--- Consigne donnée 1 ---
Les affirmations (a), (b) et (c) concordent-elles avec l’extrait sur le mot « Heimat » ? Pour chacune, répondez par oui ou par non et citez tels quels les mots décisifs du texte. (a) Les Français possèdent un équivalent du mot « Heimat ». (b) Selon le texte, la série de films d’Edgar Reitz a rendu l’Allemagne proche et vivante. (c) Le mot « Heimat » exige des liens du sang.

--- Extrait du texte ---
Politique

Que veut dire « Heimat » aujourd’hui ?

Philosophe et sociologue

Marqué par Heimat, la série télévisée d’Edgar Reitz, Bruno Latour a depuis adopté ce mot qui jamais n’oblige à l’identité ou exigerait des liens du sang. « Heimat » c’est plutôt un opérateur qui permet de saisir à nouveau, existentiellement, pour soi ou pour les autres, ce que veut dire appartenir à un lieu concret. Un mot plus que jamais utile et nécessaire alors qu’approchent de périlleuses élections européennes.

Les Français ne possèdent pas d’équivalent du mot « Heimat », lequel fait toujours d’ailleurs l’objet de discussions continuelles en Allemagne. Pour moi, inévitablement, le terme renvoie à la série télévisée d’Edgar Reitz qui m’avait bouleversé. Alors qu’en bon petit Français de l’après-guerre, j’avais de l’Allemagne une version abstraite et plutôt polémique, cette série de films m’a rendu l’Allemagne proche et vivante.

--- Consigne donnée 2 ---
Présentez sous forme de tableau Markdown les lignes des entrées, depuis celle qui contient « The width and » jusqu’à la fin des entrées, en omettant les lignes vides. Utilisez deux colonnes, « N° » pour le numéro de rang et « Ligne » pour la ligne elle-même, et laissez les images de côté.

Entrées de données enregistrées
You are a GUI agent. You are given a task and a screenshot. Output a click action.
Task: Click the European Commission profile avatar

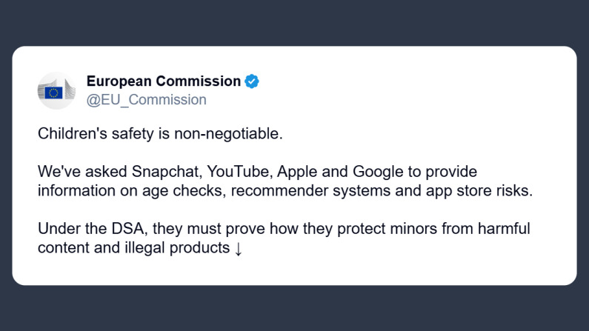click(x=57, y=90)
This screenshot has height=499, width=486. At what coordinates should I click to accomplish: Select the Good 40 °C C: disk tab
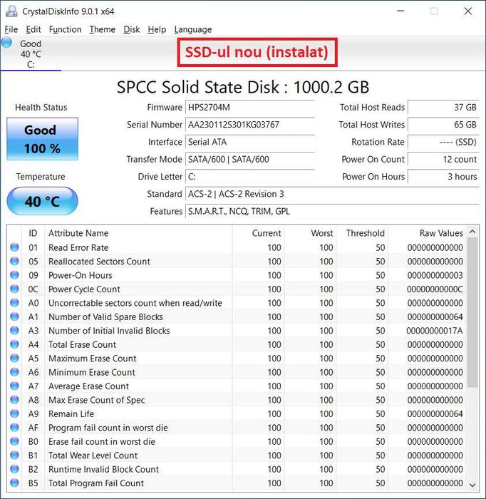[31, 54]
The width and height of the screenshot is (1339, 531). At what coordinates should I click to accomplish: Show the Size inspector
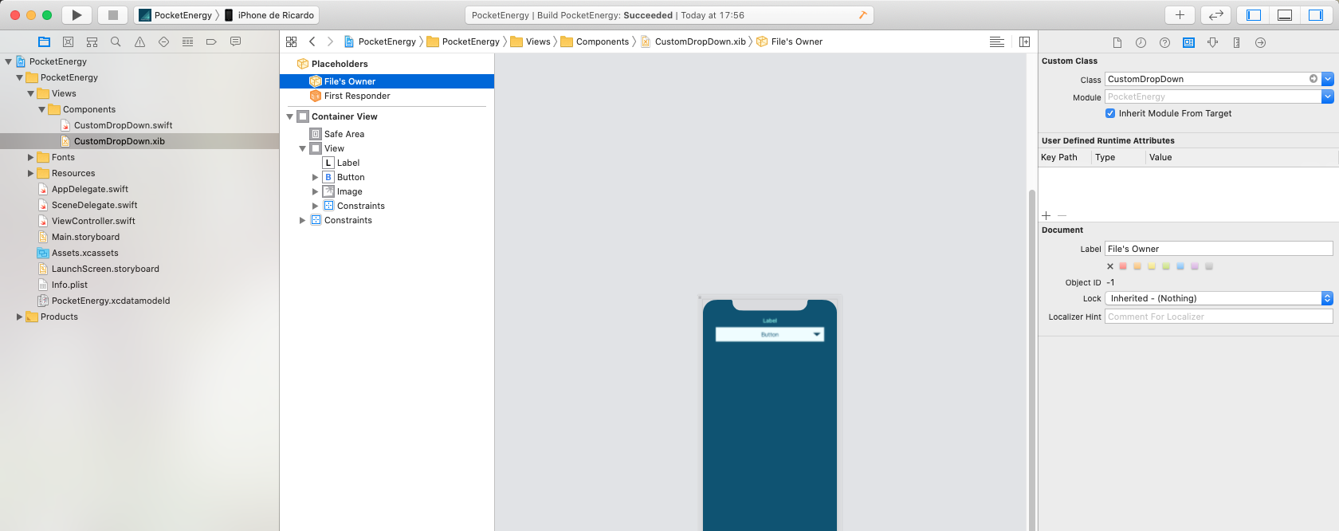[x=1236, y=42]

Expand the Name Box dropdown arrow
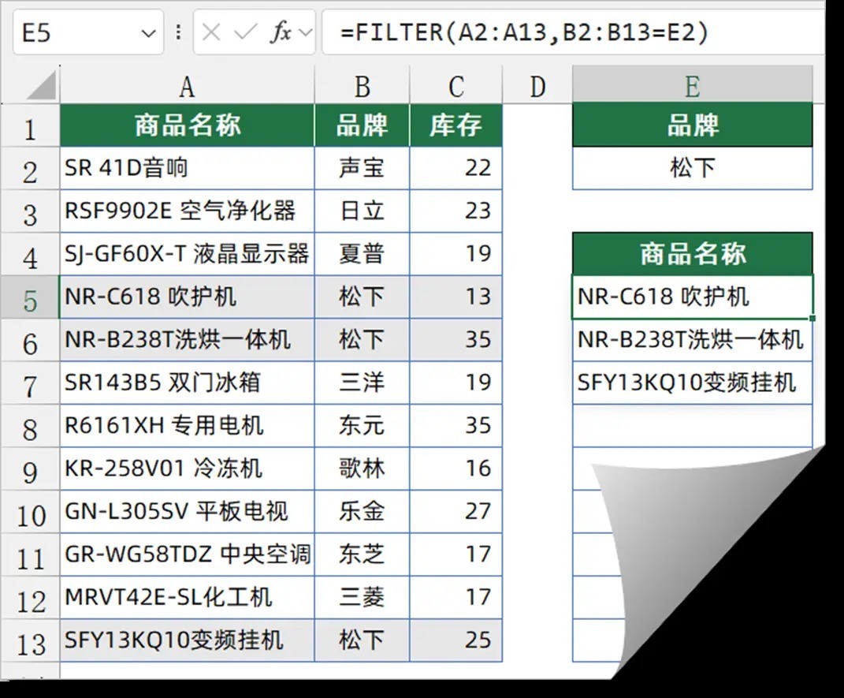click(x=148, y=33)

--- Réponse correcte 1 ---
(a) Non : « ne possèdent pas d’équivalent du mot ».
(b) Oui : « cette série de films m’a rendu l’Allemagne proche et vivante ».
(c) Non : « jamais n’oblige à l’identité ou exigerait des liens du sang ».

--- Réponse correcte 2 ---
| N° | Ligne |
|---|---|
| 1 | The width and height of the screenshot is (1339, 531). At what coordinates should I click to accomplish: Show the Size inspector |
| 2 | [x=1236, y=42] |
| 3 | Expand the Name Box dropdown arrow |
| 4 | click(x=148, y=33) |